A very attractive company.

Merchant merger mania

Published:  25 January, 2010

LONDON: The UK housebuilding sector is ripe for consolidation with merchants likely targets for a renewed bout of acquisition and merger activity, City analysts said.

They cite Travis Perkins as an attractive target for European companies such as French multinationals Lafarge and Saint-Gobain. Other UK building sector companies vulnerable to takeover are Bellway, Bovis and Redrow.

Kraft's takeover of Cadbury shows that in Britain there are no 'sacred cows' or a protectionist government to block deals, as is a risk elsewhere in Europe.

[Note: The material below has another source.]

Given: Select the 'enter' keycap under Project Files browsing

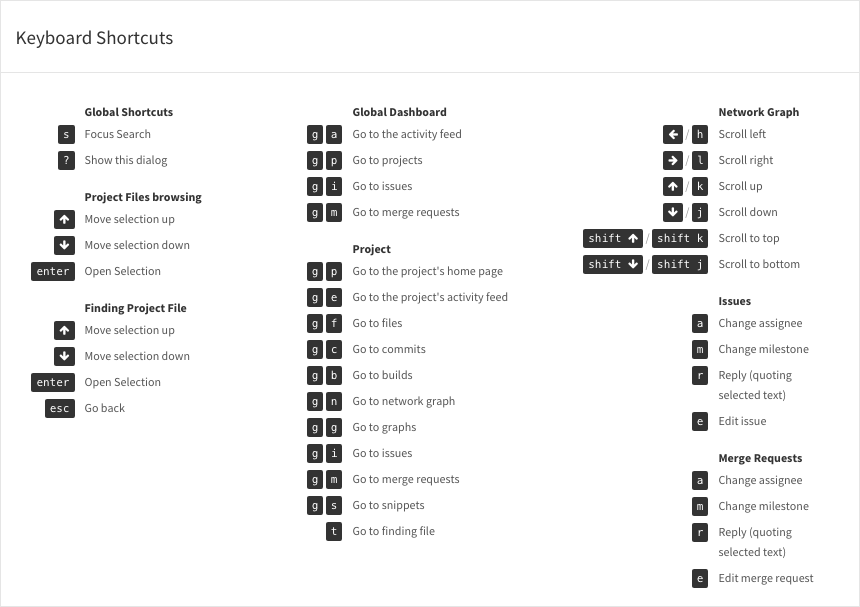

David Lis, head of UK equities at Aviva Investors, said that while sterling's weakness will help to drive mergers and acquisitions, so too will subdued economic growth, which makes it difficult for companies to increase profits.

"One solution is to acquire one of your rivals, so that instead of growing at 1% or 2% a year, you are able to move ahead by 8% or even 10%," he said.

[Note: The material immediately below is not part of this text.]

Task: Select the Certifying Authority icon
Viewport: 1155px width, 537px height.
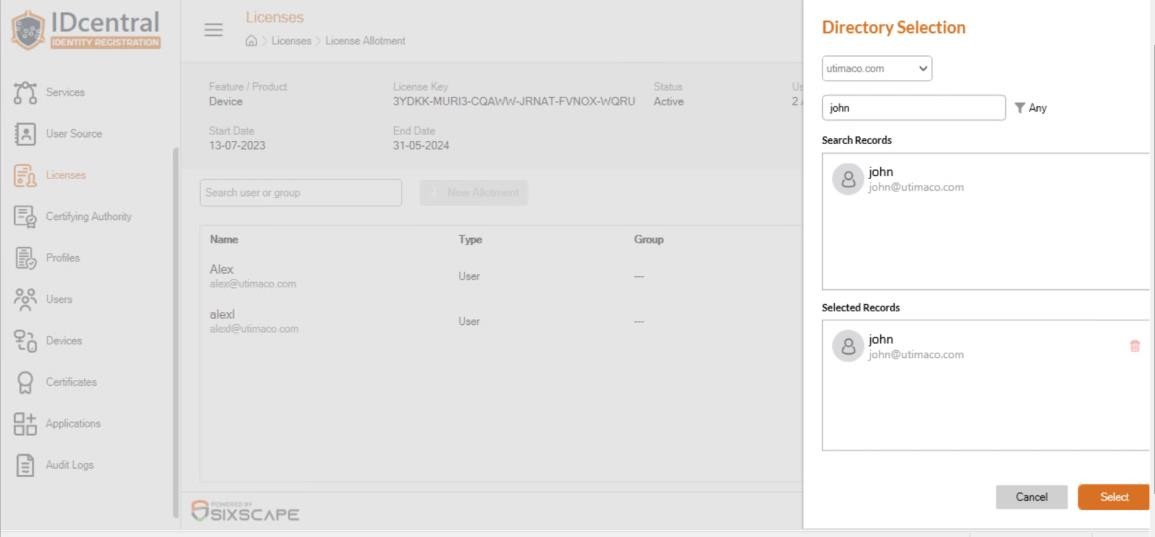Action: pyautogui.click(x=25, y=217)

Mark Richards, analyst at Credit Suisse, said: "Credit markets have reopened and corporate bond yields have fallen making debt finance more affordable. Meanwhile, since costs have been cut during the downturn, many companies are relatively cash-rich.

"This means that the gap between cashflow yields and financing costs is probably the most attractive it has been for 50 years."

British companies could be particularly attractive targets because the relatively weak pound. One analyst said: "Sterling makes UK companies look cheap, particularly as many are global businesses that are just based here."